The DHS Program User Forum
Discussions regarding The DHS Program data and results
Home » Data » Merging data files » Appending Multi-phase Nigerian DHS Surveys (Handling Inconsistent Value Labels and Creating a Survey Design for Multi-phase DHS Surveys)
Appending Multi-phase Nigerian DHS Surveys [message #29961] Fri, 30 August 2024 03:41 Go to next message
Oby is currently offline  Oby
Messages: 6
Registered: August 2024
Member
Hello,

I'm working with multiple NDHS datasets from different survey years (2003, 2008, 2013, and 2018) and have encountered some challenges. I'd appreciate your guidance on the following issues:

1. Inconsistent Value Labels Across Years:
When attempting to append these datasets using bind_rows(), I receive warnings about conflicting value labels for certain variables.
Question: Should I convert these labelled variables to factors using a function like as_factor() before appending, or is there a better approach to standardize value labels across these different datasets? What is the best practice for ensuring that the labels are consistent before appending?

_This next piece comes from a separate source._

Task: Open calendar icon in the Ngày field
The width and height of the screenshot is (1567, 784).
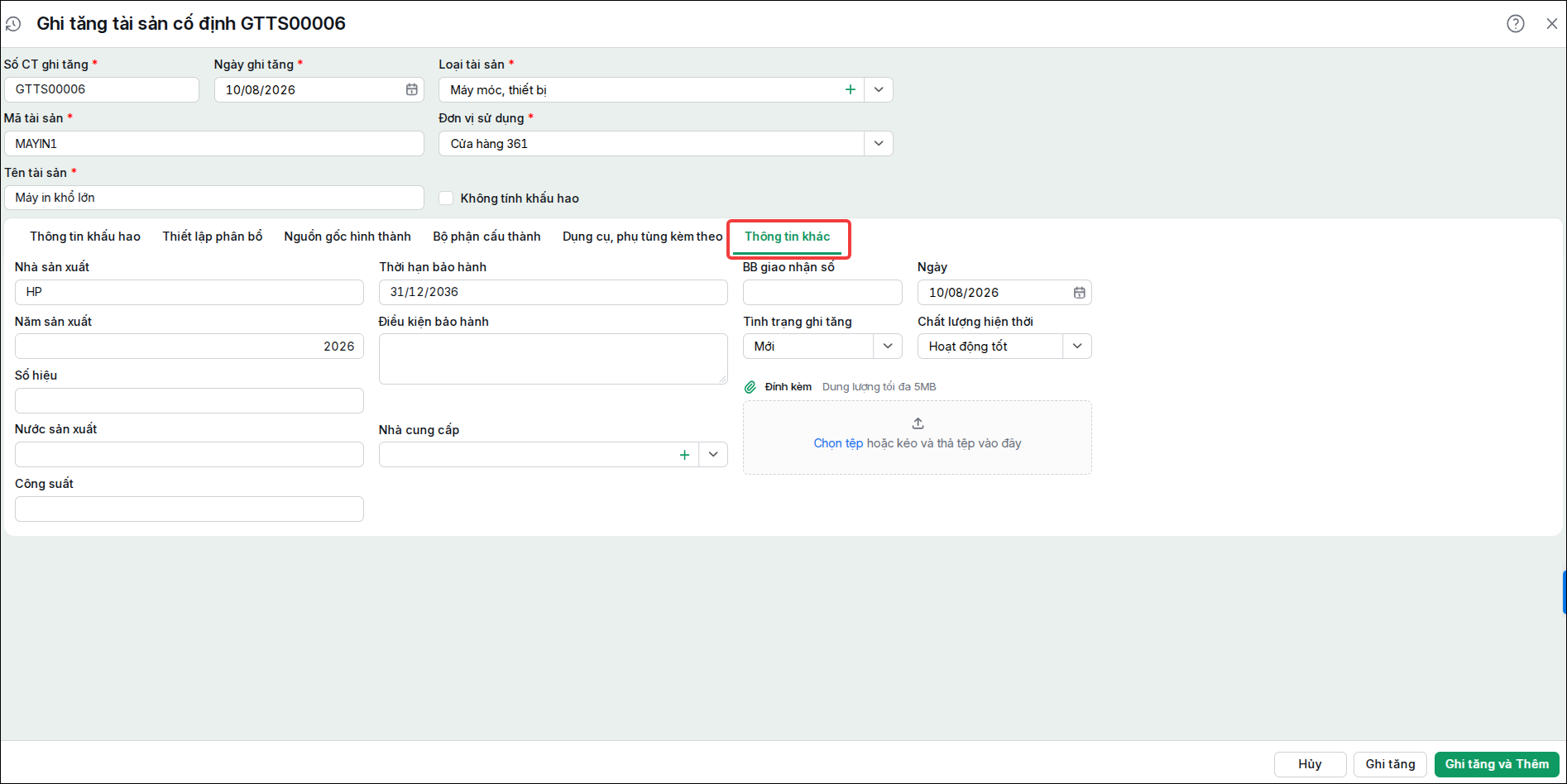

2. Creating a Survey Design with Different Sampling Designs:
Each of the four surveys has a different sampling design. After appending the datasets, I need to create a combined survey design object for analysis.
Questions: a.) How should I go about creating a survey design object that appropriately accounts for the different sampling designs across the four surveys?
b.) Are there other specific adjustments or considerations I need to make when combining these datasets for analysis?

Thank you for your assistance! I look forward to your advice on these issues.

Regards,
Oby
Re: Appending Multi-phase Nigerian DHS Surveys [message #29965 is a reply to message #29961] Fri, 30 August 2024 15:35 Go to previous messageGo to next message
Bridgette-DHS is currently offline  Bridgette-DHS
Messages: 3190
Registered: February 2013
Senior Member

Following is a response from Senior DHS staff member, Tom Pullum:

There have been many forum postings on both of these topics. Please search with keywords.

There is no automated way to reconcile changes in coding. Sometimes there is just a change in the numbering, but often the differences are due to consolidation or division of categories and there is no simple way to recode. Sometimes there is a change in classification--for example, sources of water that are classified as "improved" in one survey may be "unimproved" in another survey. This is a complication when analyzing multiple surveys that cannot be avoided.

You can more easily handle the different sample designs. It is simplest to construct a categorical variables for "survey" that takes the values 1, 2, 3, 4, for example. The clusters are v001 (or v021). Then you construct a combined variable with "egen cluster_id=group(survey v001)". You need to do the same thing with the strata. Then use cluster_id and stratum_id in the svyset command.
Re: Appending Multi-phase Nigerian DHS Surveys [message #30134 is a reply to message #29965] Tue, 01 October 2024 16:11 Go to previous messageGo to next message
Oby is currently offline  Oby
Messages: 6
Registered: August 2024
Member
Thank you for your response bridgette. I have a follow-up question. My analytic sample is currently married women(15-49 years) and according to DHS guidelines, I am to denormalise the weight using population data from UNPD World Population Prospects. However, there is no population data for currently married women in Nigeria. Since I don't have direct population data for currently married women in Nigeria, I plan to use the proportion of currently married women from the DHS data to estimate it, and then apply that proportion to the total population of women aged 15-49 for each survey year.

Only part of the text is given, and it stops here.